I’m most excited when I get a review. Since the launch, the reviews describe the book as ‘magical’ and ‘inspirational,’ and readers comment that my handling of the delicate subject of child abuse is done very well, with the novel focusing on Wolf’s ability to find light in the darkness. Because I had hoped to inspire readers, when I hear that readers were indeed inspired, I find this to be the biggest compliment I could ever receive. When someone says they were moved by the story and how Wolf navigated his difficult situation, I am beyond happy.
I am working on the second book. The second book is a different writing experience for me. It’s based on the character Junsaku who is a samurai warrior in feudal Japan, so I have to use my own memory, recalling my travels to Japan, and I also research historical facts to make the book as authentic as possible.
Do you have any advice for the student interested in an English degree at SDSU?
Learn all you can, even if you question certain subjects and think they’ll never apply to real-world experiences. After graduating, you may end up in a career you never expected, and you’ll find that everything you learned from your classes at SDSU will be useful in some way. My writing skills became critically important in my career path at Road Runner Sports in San Diego where I worked for twenty years.
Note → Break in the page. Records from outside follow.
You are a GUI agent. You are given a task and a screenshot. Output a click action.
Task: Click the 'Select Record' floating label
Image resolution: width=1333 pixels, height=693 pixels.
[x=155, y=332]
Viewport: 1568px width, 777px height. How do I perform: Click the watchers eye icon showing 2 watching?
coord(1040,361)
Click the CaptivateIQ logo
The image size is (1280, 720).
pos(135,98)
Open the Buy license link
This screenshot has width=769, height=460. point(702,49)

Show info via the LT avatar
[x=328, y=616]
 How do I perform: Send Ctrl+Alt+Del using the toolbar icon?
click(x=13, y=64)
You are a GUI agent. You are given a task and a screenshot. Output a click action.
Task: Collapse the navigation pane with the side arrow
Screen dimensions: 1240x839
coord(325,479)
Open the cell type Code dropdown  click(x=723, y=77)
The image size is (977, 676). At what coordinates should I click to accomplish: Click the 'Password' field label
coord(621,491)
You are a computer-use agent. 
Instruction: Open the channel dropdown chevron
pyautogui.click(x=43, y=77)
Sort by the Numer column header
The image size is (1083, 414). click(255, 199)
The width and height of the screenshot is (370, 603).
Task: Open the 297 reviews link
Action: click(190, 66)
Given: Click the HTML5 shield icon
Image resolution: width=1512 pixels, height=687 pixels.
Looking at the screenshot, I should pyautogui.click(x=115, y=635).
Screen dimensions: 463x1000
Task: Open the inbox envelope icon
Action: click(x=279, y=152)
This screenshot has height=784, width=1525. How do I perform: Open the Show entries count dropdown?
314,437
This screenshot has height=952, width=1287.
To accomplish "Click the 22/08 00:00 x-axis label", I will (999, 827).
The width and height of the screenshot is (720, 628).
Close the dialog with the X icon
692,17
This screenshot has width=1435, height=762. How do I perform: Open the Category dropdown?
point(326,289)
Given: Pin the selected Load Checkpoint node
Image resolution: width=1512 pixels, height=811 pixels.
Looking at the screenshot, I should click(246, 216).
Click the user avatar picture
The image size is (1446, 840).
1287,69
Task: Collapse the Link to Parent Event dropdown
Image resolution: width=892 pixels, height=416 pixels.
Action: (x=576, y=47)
At Road Runner Sports, I started as a sales representative in the call center, also volunteering my free time to help the marketing department on the second floor, editing copy with the aspiration to move to a position in marketing. Instead of promoting into marketing, however, I was promoted into management because of my ability to write and communicate effectively. Over the years, I continued to promote until ultimately I became vice president of operations, running various departments with almost one-thousand employees nationwide.
In retrospect, I never thought that my education would lead me to that role. Without my excellent education at SDSU, including writing and communications, I don’t think I would have been as successful as I was in my career.